> _Work instructions_: Find the line with "Task: Toggle the" in the records below. Copy it and every line after it, up to and including the line with "is (517, 512).".

> _Dataset extract_:
::::::::::
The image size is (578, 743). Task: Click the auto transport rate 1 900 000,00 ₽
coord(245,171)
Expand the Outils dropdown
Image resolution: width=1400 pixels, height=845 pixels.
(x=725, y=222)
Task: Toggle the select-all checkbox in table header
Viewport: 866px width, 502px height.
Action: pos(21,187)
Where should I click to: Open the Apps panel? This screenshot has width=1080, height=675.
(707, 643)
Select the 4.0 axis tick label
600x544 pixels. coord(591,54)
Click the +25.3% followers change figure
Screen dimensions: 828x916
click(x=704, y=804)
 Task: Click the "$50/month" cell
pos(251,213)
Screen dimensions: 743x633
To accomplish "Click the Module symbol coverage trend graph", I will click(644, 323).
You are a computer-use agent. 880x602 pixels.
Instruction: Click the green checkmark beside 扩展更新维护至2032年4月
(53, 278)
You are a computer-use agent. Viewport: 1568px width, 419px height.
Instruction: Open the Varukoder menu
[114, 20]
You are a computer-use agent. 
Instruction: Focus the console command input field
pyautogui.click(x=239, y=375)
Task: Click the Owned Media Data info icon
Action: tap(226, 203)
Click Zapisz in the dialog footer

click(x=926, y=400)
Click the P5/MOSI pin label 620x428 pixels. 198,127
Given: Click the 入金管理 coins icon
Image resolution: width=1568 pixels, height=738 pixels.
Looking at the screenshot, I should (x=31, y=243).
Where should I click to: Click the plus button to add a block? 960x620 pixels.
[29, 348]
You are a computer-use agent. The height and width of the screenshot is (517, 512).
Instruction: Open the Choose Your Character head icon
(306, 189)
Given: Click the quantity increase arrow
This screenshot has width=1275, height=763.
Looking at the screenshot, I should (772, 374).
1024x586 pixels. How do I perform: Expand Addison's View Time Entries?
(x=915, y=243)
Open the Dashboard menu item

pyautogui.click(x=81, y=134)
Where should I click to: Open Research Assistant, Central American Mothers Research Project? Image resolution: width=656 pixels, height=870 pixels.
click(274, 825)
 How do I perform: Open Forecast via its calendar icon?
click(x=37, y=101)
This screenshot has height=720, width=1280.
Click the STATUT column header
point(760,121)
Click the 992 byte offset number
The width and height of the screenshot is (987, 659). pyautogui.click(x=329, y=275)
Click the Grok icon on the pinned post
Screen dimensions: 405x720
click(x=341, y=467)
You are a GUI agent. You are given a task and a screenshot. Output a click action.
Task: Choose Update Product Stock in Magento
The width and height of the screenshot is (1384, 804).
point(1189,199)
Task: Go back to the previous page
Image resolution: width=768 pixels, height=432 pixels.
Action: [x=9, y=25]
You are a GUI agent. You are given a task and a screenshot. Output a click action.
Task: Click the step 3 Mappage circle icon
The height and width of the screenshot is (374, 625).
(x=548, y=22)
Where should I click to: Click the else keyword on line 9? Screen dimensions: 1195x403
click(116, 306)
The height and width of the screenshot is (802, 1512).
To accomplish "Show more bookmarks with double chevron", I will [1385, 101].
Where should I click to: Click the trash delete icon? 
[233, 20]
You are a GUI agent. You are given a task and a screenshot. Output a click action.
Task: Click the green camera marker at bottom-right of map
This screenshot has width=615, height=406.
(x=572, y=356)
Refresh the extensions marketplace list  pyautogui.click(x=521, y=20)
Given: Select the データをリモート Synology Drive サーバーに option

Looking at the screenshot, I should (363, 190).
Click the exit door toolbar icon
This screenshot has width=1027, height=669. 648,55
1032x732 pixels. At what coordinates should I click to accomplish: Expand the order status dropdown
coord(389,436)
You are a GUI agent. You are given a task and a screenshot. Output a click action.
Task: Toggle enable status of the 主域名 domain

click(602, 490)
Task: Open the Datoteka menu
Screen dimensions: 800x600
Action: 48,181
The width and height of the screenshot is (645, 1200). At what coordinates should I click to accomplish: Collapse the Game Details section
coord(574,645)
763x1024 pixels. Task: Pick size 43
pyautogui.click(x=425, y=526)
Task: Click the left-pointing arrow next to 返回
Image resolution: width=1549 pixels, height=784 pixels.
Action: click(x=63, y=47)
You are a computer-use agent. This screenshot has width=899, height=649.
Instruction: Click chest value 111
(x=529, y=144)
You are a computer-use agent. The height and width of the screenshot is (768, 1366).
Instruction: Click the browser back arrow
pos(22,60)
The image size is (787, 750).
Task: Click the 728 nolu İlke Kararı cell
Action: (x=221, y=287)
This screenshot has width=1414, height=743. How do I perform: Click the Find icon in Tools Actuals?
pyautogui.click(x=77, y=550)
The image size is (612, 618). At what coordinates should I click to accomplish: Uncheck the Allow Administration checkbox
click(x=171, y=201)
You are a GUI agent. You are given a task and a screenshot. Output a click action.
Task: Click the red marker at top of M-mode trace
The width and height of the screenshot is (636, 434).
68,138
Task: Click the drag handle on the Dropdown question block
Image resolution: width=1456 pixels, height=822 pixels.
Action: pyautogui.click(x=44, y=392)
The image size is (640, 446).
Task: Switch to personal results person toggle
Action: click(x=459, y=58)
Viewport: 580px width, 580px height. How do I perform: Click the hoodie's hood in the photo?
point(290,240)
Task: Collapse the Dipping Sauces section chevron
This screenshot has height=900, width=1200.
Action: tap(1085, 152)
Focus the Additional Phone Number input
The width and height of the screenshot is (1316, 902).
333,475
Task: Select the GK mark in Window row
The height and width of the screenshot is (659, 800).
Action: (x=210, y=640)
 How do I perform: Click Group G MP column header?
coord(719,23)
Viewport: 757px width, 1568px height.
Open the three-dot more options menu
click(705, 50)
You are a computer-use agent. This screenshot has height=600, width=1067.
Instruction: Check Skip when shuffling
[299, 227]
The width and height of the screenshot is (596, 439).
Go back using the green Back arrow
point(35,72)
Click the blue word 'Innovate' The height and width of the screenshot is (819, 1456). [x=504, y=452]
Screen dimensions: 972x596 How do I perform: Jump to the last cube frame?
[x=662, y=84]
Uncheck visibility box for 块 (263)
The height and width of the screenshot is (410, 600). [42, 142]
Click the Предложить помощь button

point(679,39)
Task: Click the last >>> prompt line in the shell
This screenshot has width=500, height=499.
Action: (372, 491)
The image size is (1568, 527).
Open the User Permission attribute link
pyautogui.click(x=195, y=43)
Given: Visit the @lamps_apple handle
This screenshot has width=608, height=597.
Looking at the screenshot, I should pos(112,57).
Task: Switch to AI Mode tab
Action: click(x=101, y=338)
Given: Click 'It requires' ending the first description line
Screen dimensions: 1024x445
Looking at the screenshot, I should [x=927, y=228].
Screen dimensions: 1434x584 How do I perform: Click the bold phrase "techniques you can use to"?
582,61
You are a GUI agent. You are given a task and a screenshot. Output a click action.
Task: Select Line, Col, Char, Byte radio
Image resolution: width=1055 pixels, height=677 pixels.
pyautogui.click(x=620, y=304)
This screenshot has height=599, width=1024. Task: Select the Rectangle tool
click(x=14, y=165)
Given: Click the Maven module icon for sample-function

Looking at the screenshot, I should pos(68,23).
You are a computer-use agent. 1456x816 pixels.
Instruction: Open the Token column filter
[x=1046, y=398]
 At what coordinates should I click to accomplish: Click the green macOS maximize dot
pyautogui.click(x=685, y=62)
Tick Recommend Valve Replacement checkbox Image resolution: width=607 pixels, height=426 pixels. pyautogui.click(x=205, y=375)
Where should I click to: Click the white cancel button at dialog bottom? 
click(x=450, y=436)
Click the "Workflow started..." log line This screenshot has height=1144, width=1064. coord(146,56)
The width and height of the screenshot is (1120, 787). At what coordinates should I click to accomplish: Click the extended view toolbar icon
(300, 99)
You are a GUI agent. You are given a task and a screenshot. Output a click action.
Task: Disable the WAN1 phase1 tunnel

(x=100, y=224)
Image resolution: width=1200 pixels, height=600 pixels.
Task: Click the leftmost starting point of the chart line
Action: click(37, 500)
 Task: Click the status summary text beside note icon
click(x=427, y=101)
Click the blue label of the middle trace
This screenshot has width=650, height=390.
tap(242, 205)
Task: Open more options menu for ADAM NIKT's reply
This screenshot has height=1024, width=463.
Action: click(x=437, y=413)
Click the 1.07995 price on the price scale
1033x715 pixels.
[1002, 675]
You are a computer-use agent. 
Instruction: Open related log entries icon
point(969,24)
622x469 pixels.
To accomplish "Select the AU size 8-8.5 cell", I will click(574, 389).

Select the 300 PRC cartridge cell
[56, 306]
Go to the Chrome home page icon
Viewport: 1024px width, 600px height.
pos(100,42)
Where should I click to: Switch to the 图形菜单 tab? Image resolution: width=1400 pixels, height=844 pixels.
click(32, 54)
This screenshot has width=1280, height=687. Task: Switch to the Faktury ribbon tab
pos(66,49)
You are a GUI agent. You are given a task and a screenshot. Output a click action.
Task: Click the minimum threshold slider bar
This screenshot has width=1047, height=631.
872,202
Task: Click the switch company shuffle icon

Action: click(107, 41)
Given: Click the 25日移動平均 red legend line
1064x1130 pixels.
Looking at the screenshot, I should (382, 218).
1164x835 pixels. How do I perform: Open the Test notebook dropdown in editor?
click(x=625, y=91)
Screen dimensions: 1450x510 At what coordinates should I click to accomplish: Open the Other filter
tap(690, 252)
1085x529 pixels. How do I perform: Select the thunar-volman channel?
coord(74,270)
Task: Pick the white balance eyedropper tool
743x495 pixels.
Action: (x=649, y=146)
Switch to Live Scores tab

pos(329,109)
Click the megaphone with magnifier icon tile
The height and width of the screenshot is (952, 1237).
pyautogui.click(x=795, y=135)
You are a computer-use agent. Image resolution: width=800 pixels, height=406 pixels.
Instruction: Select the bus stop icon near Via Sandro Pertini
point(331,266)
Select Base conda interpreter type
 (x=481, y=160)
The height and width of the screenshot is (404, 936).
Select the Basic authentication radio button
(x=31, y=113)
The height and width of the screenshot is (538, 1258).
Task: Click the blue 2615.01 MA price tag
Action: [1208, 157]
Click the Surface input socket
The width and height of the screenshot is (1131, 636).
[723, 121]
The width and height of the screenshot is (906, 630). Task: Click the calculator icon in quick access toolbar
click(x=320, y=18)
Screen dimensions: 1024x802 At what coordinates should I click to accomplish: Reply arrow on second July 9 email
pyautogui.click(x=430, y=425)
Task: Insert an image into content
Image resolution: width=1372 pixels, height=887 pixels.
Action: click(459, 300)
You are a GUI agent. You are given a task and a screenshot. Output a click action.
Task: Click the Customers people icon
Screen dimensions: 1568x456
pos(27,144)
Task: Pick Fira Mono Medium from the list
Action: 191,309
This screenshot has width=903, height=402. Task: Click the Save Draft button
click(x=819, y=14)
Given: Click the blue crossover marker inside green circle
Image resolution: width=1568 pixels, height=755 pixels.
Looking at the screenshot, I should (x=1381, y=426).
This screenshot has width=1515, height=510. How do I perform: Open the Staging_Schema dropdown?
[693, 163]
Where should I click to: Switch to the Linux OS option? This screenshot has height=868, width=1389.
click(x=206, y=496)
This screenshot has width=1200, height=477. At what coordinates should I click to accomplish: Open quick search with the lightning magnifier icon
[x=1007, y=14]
::::::::::
> _Exercise solution_:
Task: Toggle the select-all checkbox in table header
Viewport: 866px width, 502px height.
Action: pos(21,187)
Where should I click to: Open the Apps panel? This screenshot has width=1080, height=675.
(707, 643)
Select the 4.0 axis tick label
600x544 pixels. coord(591,54)
Click the +25.3% followers change figure
Screen dimensions: 828x916
click(x=704, y=804)
 Task: Click the "$50/month" cell
pos(251,213)
Screen dimensions: 743x633
To accomplish "Click the Module symbol coverage trend graph", I will click(644, 323).
You are a computer-use agent. 880x602 pixels.
Instruction: Click the green checkmark beside 扩展更新维护至2032年4月
(53, 278)
You are a computer-use agent. Viewport: 1568px width, 419px height.
Instruction: Open the Varukoder menu
[114, 20]
You are a computer-use agent. 
Instruction: Focus the console command input field
pyautogui.click(x=239, y=375)
Task: Click the Owned Media Data info icon
Action: tap(226, 203)
Click Zapisz in the dialog footer

click(x=926, y=400)
Click the P5/MOSI pin label 620x428 pixels. 198,127
Given: Click the 入金管理 coins icon
Image resolution: width=1568 pixels, height=738 pixels.
Looking at the screenshot, I should (x=31, y=243).
Where should I click to: Click the plus button to add a block? 960x620 pixels.
[29, 348]
You are a computer-use agent. The height and width of the screenshot is (517, 512).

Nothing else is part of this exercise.